- Material provided
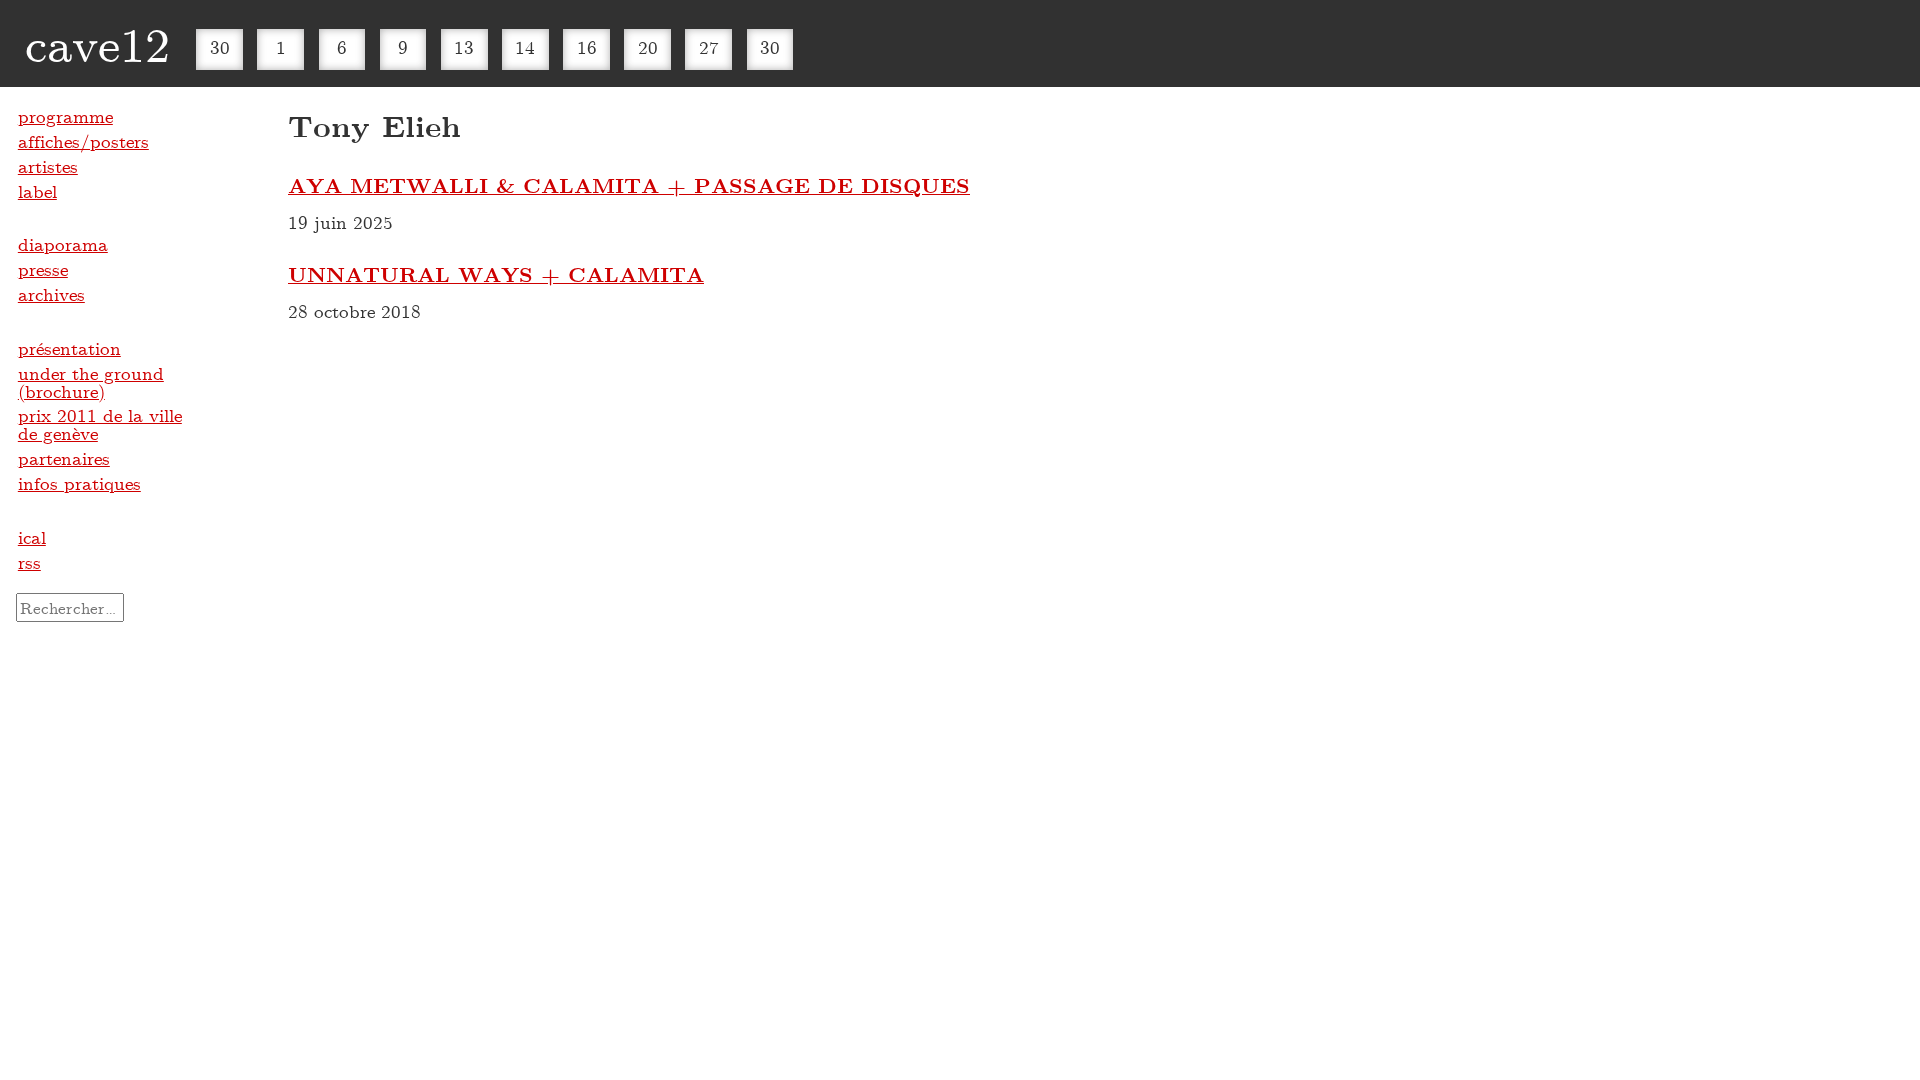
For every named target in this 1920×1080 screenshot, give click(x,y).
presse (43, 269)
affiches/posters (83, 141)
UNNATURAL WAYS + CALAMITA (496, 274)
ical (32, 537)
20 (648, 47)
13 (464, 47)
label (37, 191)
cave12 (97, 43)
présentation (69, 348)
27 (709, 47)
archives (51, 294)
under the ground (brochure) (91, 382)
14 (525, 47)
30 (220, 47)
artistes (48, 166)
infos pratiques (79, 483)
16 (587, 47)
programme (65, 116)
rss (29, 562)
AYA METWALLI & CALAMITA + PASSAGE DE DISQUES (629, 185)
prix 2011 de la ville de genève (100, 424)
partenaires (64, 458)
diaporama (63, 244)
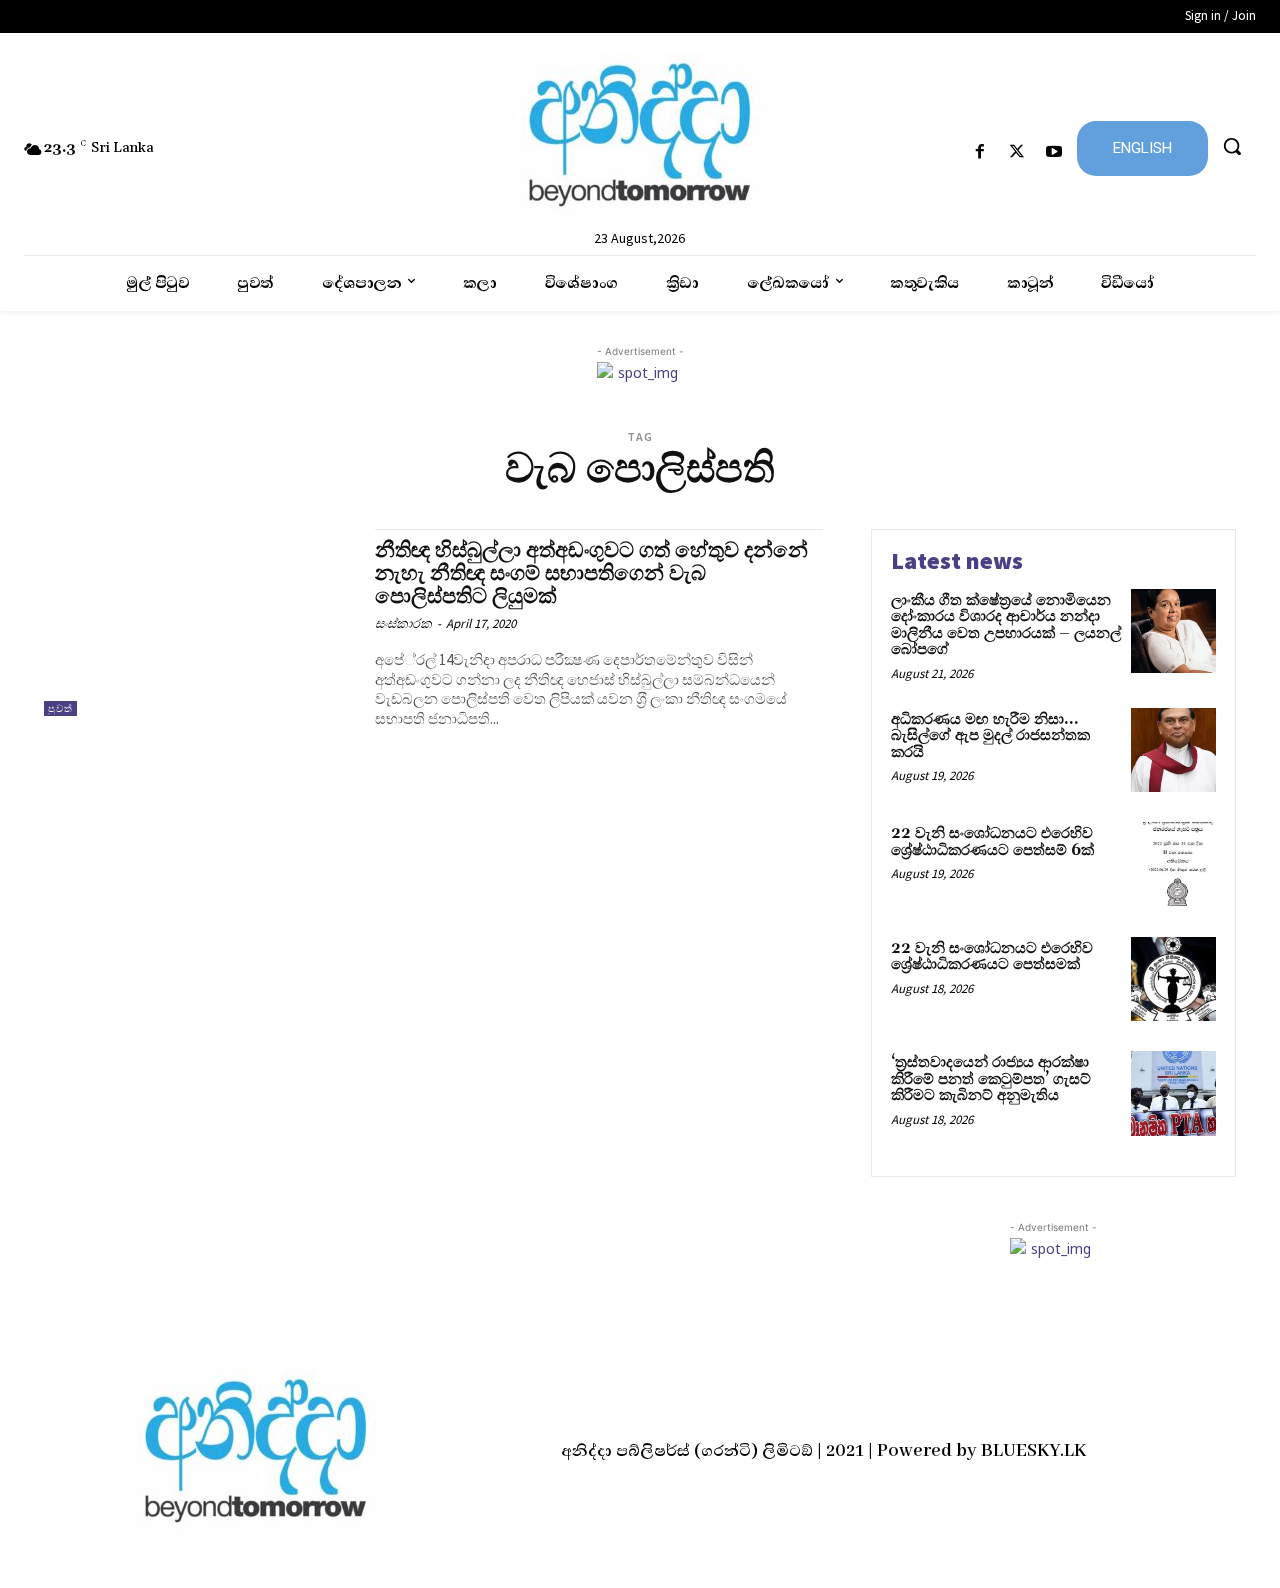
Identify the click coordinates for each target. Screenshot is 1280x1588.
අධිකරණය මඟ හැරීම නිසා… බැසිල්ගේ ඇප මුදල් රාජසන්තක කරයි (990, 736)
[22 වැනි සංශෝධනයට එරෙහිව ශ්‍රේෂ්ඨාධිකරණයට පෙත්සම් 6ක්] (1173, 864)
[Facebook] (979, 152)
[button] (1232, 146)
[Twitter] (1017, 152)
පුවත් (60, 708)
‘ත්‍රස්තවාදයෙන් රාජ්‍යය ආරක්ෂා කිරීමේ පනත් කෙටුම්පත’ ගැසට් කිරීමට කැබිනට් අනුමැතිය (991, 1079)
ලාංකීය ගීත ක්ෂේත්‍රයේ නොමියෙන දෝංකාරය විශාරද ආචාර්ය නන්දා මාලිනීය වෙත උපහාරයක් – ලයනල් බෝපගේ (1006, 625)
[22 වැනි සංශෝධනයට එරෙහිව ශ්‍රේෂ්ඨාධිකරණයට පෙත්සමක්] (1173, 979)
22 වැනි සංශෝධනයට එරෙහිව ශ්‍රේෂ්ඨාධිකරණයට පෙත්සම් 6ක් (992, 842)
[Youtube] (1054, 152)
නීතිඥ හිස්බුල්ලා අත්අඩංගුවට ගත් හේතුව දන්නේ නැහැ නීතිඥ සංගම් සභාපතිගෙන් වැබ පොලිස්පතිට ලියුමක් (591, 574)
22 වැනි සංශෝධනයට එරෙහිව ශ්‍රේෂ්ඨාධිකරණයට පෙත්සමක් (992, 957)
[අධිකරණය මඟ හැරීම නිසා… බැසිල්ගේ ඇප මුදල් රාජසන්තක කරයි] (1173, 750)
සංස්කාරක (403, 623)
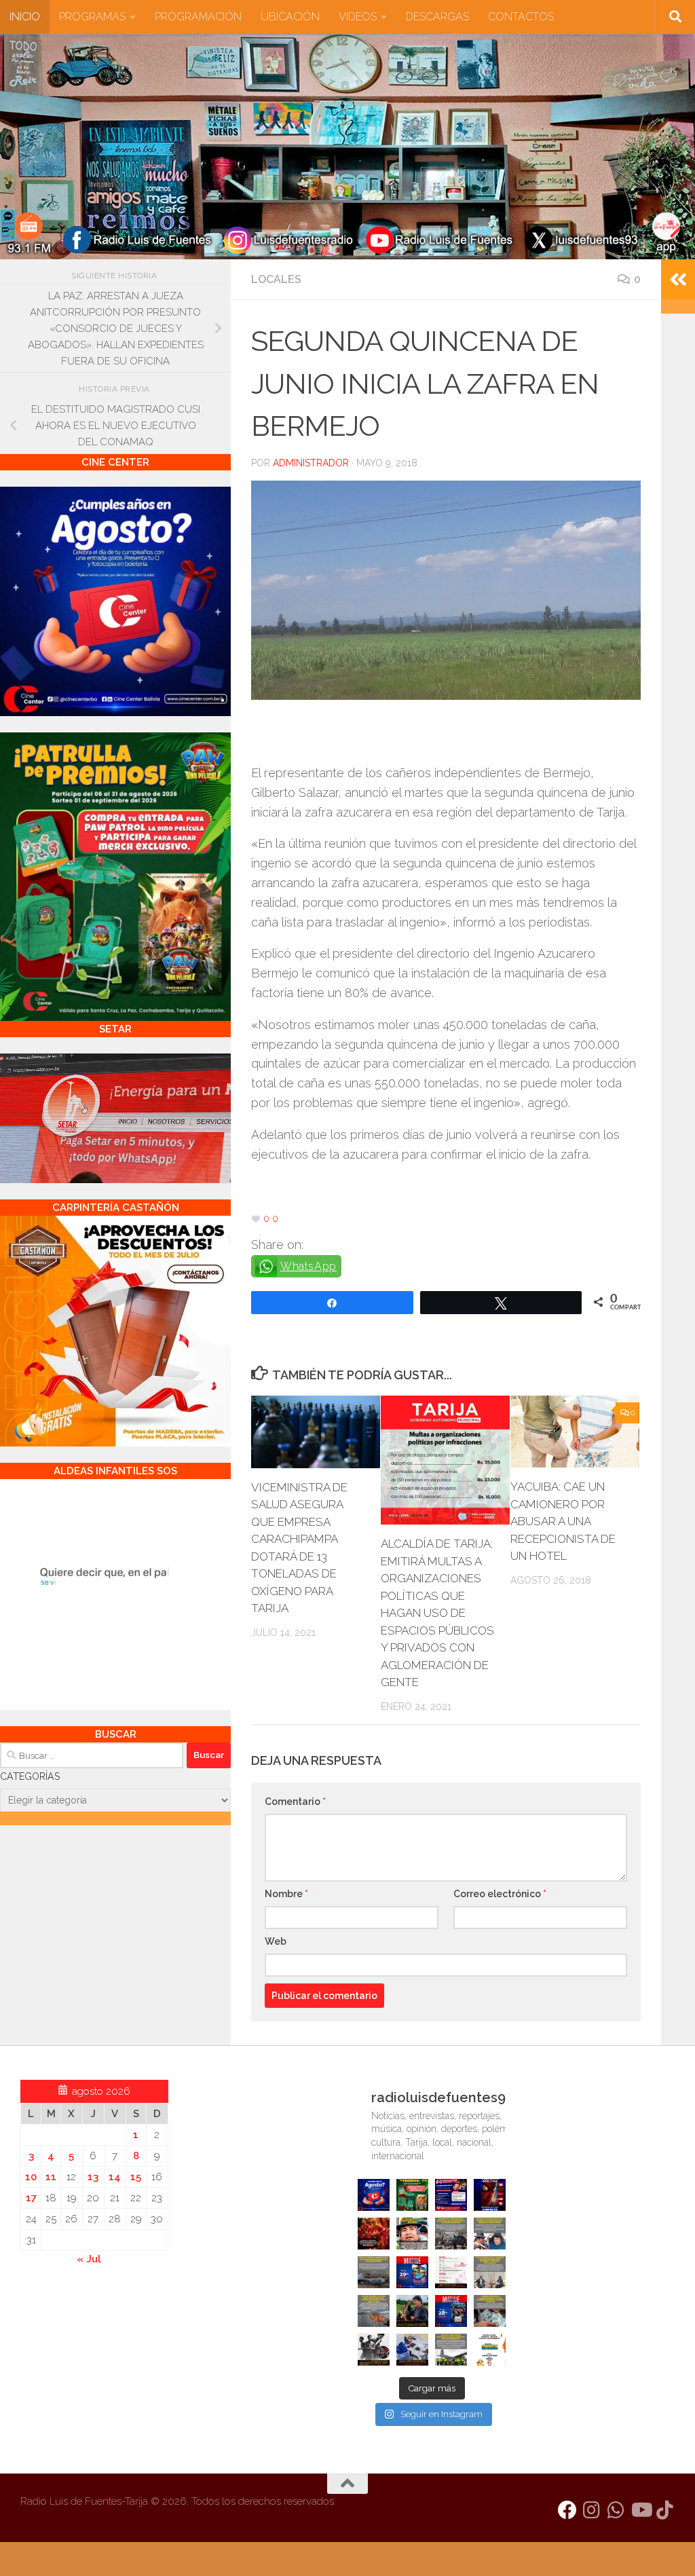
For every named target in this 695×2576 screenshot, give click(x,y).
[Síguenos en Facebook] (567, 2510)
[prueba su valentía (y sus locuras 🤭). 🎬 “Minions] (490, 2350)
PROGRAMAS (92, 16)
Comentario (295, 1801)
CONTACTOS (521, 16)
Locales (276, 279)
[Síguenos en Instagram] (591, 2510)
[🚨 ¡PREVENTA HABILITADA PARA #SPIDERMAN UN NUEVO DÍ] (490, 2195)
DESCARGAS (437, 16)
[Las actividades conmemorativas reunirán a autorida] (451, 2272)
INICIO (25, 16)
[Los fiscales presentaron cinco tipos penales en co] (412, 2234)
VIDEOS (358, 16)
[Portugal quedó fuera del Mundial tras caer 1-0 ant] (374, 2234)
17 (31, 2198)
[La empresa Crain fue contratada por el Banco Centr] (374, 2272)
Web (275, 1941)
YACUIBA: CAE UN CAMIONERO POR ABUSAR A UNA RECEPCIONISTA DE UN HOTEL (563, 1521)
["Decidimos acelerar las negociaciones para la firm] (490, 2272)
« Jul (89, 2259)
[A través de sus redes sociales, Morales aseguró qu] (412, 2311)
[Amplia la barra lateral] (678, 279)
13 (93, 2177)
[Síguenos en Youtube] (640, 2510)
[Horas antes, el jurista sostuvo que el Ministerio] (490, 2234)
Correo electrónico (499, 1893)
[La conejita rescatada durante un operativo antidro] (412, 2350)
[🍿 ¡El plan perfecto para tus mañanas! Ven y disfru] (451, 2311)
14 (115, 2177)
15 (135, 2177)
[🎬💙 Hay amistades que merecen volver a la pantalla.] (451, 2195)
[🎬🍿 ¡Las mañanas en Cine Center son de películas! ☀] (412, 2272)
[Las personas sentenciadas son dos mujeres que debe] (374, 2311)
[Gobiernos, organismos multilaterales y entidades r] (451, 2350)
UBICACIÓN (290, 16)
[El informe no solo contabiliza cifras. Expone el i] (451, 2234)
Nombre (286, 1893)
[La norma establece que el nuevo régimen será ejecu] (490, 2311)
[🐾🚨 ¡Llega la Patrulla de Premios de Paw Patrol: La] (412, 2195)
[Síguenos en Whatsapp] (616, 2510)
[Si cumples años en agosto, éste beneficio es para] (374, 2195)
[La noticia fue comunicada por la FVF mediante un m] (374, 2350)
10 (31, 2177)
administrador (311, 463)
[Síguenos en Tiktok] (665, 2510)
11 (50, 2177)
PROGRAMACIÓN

- Task to complete
Find the word "named" in the entries, then copy out every line that has it.

- Finished exercise
For every named target in this 1920×1080 screenshot, give click(x,y).
For every named target in this 695×2576 screenshot, give click(x,y).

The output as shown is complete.